--- Source material Enclosed Below ---
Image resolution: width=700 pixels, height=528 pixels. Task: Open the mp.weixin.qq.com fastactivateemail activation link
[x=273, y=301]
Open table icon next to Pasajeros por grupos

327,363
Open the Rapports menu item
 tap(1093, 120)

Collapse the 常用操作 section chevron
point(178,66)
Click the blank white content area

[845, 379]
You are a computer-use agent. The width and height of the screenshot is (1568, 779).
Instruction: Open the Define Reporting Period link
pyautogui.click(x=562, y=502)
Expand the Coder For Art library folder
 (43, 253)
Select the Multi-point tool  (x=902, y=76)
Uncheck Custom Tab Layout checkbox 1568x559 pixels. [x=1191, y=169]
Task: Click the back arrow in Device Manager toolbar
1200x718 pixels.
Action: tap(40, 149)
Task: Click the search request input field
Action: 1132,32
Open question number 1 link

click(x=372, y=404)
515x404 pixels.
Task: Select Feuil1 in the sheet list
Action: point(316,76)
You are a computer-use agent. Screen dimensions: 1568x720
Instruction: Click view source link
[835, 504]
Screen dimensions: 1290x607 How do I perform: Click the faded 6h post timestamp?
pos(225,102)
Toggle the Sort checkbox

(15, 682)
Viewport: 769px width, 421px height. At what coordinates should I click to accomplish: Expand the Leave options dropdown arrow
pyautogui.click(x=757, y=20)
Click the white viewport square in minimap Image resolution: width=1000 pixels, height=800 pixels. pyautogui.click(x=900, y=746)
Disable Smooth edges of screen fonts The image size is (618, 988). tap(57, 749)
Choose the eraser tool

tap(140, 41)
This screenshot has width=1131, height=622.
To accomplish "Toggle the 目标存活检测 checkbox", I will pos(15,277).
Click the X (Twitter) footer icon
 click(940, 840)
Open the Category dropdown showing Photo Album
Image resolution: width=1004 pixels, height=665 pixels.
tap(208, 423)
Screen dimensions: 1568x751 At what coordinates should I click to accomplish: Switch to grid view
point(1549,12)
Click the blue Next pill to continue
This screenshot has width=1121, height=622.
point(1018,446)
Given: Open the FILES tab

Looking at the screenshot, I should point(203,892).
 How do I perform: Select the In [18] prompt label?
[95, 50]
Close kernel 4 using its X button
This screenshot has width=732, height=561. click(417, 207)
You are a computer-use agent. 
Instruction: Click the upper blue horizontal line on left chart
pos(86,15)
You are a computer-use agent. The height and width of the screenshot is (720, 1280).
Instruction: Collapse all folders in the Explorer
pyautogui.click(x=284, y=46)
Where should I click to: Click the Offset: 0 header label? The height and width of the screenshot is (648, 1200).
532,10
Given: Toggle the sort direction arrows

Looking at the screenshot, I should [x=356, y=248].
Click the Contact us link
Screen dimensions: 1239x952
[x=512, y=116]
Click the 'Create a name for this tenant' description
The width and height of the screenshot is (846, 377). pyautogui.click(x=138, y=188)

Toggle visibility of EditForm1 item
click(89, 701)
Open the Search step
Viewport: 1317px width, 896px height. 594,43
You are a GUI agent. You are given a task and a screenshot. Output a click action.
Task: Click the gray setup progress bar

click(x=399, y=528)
--- End of Enclosed Source material ---
Task item:
Each entry above is to be transcribed without alteration.

Result for this exercise:
Image resolution: width=700 pixels, height=528 pixels. Task: Open the mp.weixin.qq.com fastactivateemail activation link
[x=273, y=301]
Open table icon next to Pasajeros por grupos

327,363
Open the Rapports menu item
 tap(1093, 120)

Collapse the 常用操作 section chevron
point(178,66)
Click the blank white content area

[845, 379]
You are a computer-use agent. The width and height of the screenshot is (1568, 779).
Instruction: Open the Define Reporting Period link
pyautogui.click(x=562, y=502)
Expand the Coder For Art library folder
 (43, 253)
Select the Multi-point tool  (x=902, y=76)
Uncheck Custom Tab Layout checkbox 1568x559 pixels. [x=1191, y=169]
Task: Click the back arrow in Device Manager toolbar
1200x718 pixels.
Action: tap(40, 149)
Task: Click the search request input field
Action: 1132,32
Open question number 1 link

click(x=372, y=404)
515x404 pixels.
Task: Select Feuil1 in the sheet list
Action: point(316,76)
You are a computer-use agent. Screen dimensions: 1568x720
Instruction: Click view source link
[835, 504]
Screen dimensions: 1290x607 How do I perform: Click the faded 6h post timestamp?
pos(225,102)
Toggle the Sort checkbox

(15, 682)
Viewport: 769px width, 421px height. At what coordinates should I click to accomplish: Expand the Leave options dropdown arrow
pyautogui.click(x=757, y=20)
Click the white viewport square in minimap Image resolution: width=1000 pixels, height=800 pixels. pyautogui.click(x=900, y=746)
Disable Smooth edges of screen fonts The image size is (618, 988). tap(57, 749)
Choose the eraser tool

tap(140, 41)
This screenshot has width=1131, height=622.
To accomplish "Toggle the 目标存活检测 checkbox", I will pos(15,277).
Click the X (Twitter) footer icon
 click(940, 840)
Open the Category dropdown showing Photo Album
Image resolution: width=1004 pixels, height=665 pixels.
tap(208, 423)
Screen dimensions: 1568x751 At what coordinates should I click to accomplish: Switch to grid view
point(1549,12)
Click the blue Next pill to continue
This screenshot has width=1121, height=622.
point(1018,446)
Given: Open the FILES tab

Looking at the screenshot, I should point(203,892).
 How do I perform: Select the In [18] prompt label?
[95, 50]
Close kernel 4 using its X button
This screenshot has width=732, height=561. click(417, 207)
You are a computer-use agent. 
Instruction: Click the upper blue horizontal line on left chart
pos(86,15)
You are a computer-use agent. The height and width of the screenshot is (720, 1280).
Instruction: Collapse all folders in the Explorer
pyautogui.click(x=284, y=46)
Where should I click to: Click the Offset: 0 header label? The height and width of the screenshot is (648, 1200).
532,10
Given: Toggle the sort direction arrows

Looking at the screenshot, I should [x=356, y=248].
Click the Contact us link
Screen dimensions: 1239x952
[x=512, y=116]
Click the 'Create a name for this tenant' description
The width and height of the screenshot is (846, 377). pyautogui.click(x=138, y=188)

Toggle visibility of EditForm1 item
click(89, 701)
Open the Search step
Viewport: 1317px width, 896px height. 594,43
You are a GUI agent. You are given a task and a screenshot. Output a click action.
Task: Click the gray setup progress bar

click(x=399, y=528)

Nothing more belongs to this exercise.